Stored items:
[START]

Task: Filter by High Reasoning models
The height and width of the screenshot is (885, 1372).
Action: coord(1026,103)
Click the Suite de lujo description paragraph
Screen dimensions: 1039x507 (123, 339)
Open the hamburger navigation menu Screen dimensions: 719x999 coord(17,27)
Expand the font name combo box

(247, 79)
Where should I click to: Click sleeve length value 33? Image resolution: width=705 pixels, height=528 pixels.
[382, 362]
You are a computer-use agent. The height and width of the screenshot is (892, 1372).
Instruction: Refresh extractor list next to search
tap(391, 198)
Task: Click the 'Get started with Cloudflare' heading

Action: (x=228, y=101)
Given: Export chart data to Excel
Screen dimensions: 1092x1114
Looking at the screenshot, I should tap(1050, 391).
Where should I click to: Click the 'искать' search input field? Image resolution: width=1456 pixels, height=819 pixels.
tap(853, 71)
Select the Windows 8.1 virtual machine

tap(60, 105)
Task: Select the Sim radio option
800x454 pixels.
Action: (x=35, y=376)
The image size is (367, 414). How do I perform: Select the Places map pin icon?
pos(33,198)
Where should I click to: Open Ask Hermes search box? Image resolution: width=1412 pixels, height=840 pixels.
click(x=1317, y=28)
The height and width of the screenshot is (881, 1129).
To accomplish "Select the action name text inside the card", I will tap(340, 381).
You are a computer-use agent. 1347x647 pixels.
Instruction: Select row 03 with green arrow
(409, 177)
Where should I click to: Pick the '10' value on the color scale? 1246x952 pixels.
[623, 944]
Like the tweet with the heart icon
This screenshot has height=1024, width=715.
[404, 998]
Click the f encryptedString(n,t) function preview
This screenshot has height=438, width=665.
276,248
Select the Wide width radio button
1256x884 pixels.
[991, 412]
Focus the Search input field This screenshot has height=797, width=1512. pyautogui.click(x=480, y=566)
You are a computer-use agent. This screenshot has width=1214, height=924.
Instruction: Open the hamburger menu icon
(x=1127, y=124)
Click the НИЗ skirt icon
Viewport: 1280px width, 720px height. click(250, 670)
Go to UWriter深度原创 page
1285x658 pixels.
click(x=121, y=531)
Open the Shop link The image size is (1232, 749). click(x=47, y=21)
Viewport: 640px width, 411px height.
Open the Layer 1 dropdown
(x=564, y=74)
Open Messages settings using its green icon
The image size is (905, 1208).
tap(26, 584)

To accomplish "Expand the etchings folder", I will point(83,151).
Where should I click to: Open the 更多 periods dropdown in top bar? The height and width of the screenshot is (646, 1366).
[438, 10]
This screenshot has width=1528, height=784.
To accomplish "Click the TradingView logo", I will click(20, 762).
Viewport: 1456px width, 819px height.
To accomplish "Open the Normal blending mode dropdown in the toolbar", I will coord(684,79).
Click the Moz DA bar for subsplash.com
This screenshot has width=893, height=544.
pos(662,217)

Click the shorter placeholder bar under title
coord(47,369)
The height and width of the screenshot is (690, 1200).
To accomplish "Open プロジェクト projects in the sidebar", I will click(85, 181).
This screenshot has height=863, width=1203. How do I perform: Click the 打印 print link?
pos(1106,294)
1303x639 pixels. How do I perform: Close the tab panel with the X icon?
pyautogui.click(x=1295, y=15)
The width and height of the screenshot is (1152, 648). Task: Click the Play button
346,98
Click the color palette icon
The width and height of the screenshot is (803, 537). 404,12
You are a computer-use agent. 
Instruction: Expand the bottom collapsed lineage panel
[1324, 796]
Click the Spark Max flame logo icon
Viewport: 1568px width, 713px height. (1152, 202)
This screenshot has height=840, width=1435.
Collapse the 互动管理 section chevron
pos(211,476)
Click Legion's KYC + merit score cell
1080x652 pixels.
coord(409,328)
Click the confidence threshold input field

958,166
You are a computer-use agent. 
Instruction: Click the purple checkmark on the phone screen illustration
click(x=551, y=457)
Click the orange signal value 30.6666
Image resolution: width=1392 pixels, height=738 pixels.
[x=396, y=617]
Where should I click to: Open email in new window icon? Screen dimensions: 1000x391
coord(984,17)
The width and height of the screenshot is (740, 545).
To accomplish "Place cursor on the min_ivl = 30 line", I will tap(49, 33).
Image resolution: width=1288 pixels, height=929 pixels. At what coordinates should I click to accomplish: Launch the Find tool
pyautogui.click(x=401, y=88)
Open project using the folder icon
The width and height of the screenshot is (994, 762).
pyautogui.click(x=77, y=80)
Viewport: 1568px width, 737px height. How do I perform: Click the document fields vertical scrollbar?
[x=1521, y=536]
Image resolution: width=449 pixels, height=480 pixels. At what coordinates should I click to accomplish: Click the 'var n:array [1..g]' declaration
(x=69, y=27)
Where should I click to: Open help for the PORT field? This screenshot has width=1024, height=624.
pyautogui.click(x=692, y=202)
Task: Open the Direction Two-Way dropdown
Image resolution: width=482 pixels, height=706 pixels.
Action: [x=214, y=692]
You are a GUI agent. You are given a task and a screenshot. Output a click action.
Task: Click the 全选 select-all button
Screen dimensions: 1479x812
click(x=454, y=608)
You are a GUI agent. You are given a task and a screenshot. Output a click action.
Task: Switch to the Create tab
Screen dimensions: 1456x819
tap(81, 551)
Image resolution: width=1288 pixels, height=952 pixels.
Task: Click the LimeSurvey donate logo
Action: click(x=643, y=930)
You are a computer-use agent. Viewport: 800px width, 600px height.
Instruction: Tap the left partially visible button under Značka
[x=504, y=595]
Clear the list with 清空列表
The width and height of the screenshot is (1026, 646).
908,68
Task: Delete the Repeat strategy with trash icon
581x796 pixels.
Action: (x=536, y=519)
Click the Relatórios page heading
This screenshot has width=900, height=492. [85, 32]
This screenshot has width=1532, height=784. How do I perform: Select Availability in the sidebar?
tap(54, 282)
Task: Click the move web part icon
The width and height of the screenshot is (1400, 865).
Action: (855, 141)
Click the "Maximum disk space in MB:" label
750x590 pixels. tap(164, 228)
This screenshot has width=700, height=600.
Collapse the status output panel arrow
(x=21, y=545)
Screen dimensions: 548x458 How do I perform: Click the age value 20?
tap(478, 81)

[END]

Work required | Edit all of the lines above by swapping every "computer-use agent" for "screen assistant", and leave everything else as it is.

Correct answer |
Task: Filter by High Reasoning models
The height and width of the screenshot is (885, 1372).
Action: coord(1026,103)
Click the Suite de lujo description paragraph
Screen dimensions: 1039x507 (123, 339)
Open the hamburger navigation menu Screen dimensions: 719x999 coord(17,27)
Expand the font name combo box

(247, 79)
Where should I click to: Click sleeve length value 33? Image resolution: width=705 pixels, height=528 pixels.
[382, 362]
You are a screen assistant. The height and width of the screenshot is (892, 1372).
Instruction: Refresh extractor list next to search
tap(391, 198)
Task: Click the 'Get started with Cloudflare' heading

Action: (x=228, y=101)
Given: Export chart data to Excel
Screen dimensions: 1092x1114
Looking at the screenshot, I should tap(1050, 391).
Where should I click to: Click the 'искать' search input field? Image resolution: width=1456 pixels, height=819 pixels.
tap(853, 71)
Select the Windows 8.1 virtual machine

tap(60, 105)
Task: Select the Sim radio option
800x454 pixels.
Action: (x=35, y=376)
The image size is (367, 414). How do I perform: Select the Places map pin icon?
pos(33,198)
Where should I click to: Open Ask Hermes search box? Image resolution: width=1412 pixels, height=840 pixels.
click(x=1317, y=28)
The height and width of the screenshot is (881, 1129).
To accomplish "Select the action name text inside the card", I will tap(340, 381).
You are a screen assistant. 1347x647 pixels.
Instruction: Select row 03 with green arrow
(409, 177)
Where should I click to: Pick the '10' value on the color scale? 1246x952 pixels.
[623, 944]
Like the tweet with the heart icon
This screenshot has height=1024, width=715.
[404, 998]
Click the f encryptedString(n,t) function preview
This screenshot has height=438, width=665.
276,248
Select the Wide width radio button
1256x884 pixels.
[991, 412]
Focus the Search input field This screenshot has height=797, width=1512. pyautogui.click(x=480, y=566)
You are a screen assistant. This screenshot has width=1214, height=924.
Instruction: Open the hamburger menu icon
(x=1127, y=124)
Click the НИЗ skirt icon
Viewport: 1280px width, 720px height. click(250, 670)
Go to UWriter深度原创 page
1285x658 pixels.
click(x=121, y=531)
Open the Shop link The image size is (1232, 749). click(x=47, y=21)
Viewport: 640px width, 411px height.
Open the Layer 1 dropdown
(x=564, y=74)
Open Messages settings using its green icon
The image size is (905, 1208).
tap(26, 584)

To accomplish "Expand the etchings folder", I will point(83,151).
Where should I click to: Open the 更多 periods dropdown in top bar? The height and width of the screenshot is (646, 1366).
[438, 10]
This screenshot has width=1528, height=784.
To accomplish "Click the TradingView logo", I will click(20, 762).
Viewport: 1456px width, 819px height.
To accomplish "Open the Normal blending mode dropdown in the toolbar", I will coord(684,79).
Click the Moz DA bar for subsplash.com
This screenshot has width=893, height=544.
pos(662,217)

Click the shorter placeholder bar under title
coord(47,369)
The height and width of the screenshot is (690, 1200).
To accomplish "Open プロジェクト projects in the sidebar", I will click(85, 181).
This screenshot has height=863, width=1203. How do I perform: Click the 打印 print link?
pos(1106,294)
1303x639 pixels. How do I perform: Close the tab panel with the X icon?
pyautogui.click(x=1295, y=15)
The width and height of the screenshot is (1152, 648). Task: Click the Play button
346,98
Click the color palette icon
The width and height of the screenshot is (803, 537). 404,12
You are a screen assistant. 
Instruction: Expand the bottom collapsed lineage panel
[1324, 796]
Click the Spark Max flame logo icon
Viewport: 1568px width, 713px height. (1152, 202)
This screenshot has height=840, width=1435.
Collapse the 互动管理 section chevron
pos(211,476)
Click Legion's KYC + merit score cell
1080x652 pixels.
coord(409,328)
Click the confidence threshold input field

958,166
You are a screen assistant. 
Instruction: Click the purple checkmark on the phone screen illustration
click(x=551, y=457)
Click the orange signal value 30.6666
Image resolution: width=1392 pixels, height=738 pixels.
[x=396, y=617]
Where should I click to: Open email in new window icon? Screen dimensions: 1000x391
coord(984,17)
The width and height of the screenshot is (740, 545).
To accomplish "Place cursor on the min_ivl = 30 line", I will tap(49, 33).
Image resolution: width=1288 pixels, height=929 pixels. At what coordinates should I click to accomplish: Launch the Find tool
pyautogui.click(x=401, y=88)
Open project using the folder icon
The width and height of the screenshot is (994, 762).
pyautogui.click(x=77, y=80)
Viewport: 1568px width, 737px height. How do I perform: Click the document fields vertical scrollbar?
[x=1521, y=536]
Image resolution: width=449 pixels, height=480 pixels. At what coordinates should I click to accomplish: Click the 'var n:array [1..g]' declaration
(x=69, y=27)
Where should I click to: Open help for the PORT field? This screenshot has width=1024, height=624.
pyautogui.click(x=692, y=202)
Task: Open the Direction Two-Way dropdown
Image resolution: width=482 pixels, height=706 pixels.
Action: [x=214, y=692]
You are a GUI agent. You are given a task and a screenshot. Output a click action.
Task: Click the 全选 select-all button
Screen dimensions: 1479x812
click(x=454, y=608)
You are a GUI agent. You are given a task and a screenshot. Output a click action.
Task: Switch to the Create tab
Screen dimensions: 1456x819
tap(81, 551)
Image resolution: width=1288 pixels, height=952 pixels.
Task: Click the LimeSurvey donate logo
Action: click(x=643, y=930)
You are a screen assistant. Viewport: 800px width, 600px height.
Instruction: Tap the left partially visible button under Značka
[x=504, y=595]
Clear the list with 清空列表
The width and height of the screenshot is (1026, 646).
908,68
Task: Delete the Repeat strategy with trash icon
581x796 pixels.
Action: (x=536, y=519)
Click the Relatórios page heading
This screenshot has width=900, height=492. [85, 32]
This screenshot has width=1532, height=784. How do I perform: Select Availability in the sidebar?
tap(54, 282)
Task: Click the move web part icon
The width and height of the screenshot is (1400, 865).
Action: (855, 141)
Click the "Maximum disk space in MB:" label
750x590 pixels. tap(164, 228)
This screenshot has width=700, height=600.
Collapse the status output panel arrow
(x=21, y=545)
Screen dimensions: 548x458 How do I perform: Click the age value 20?
tap(478, 81)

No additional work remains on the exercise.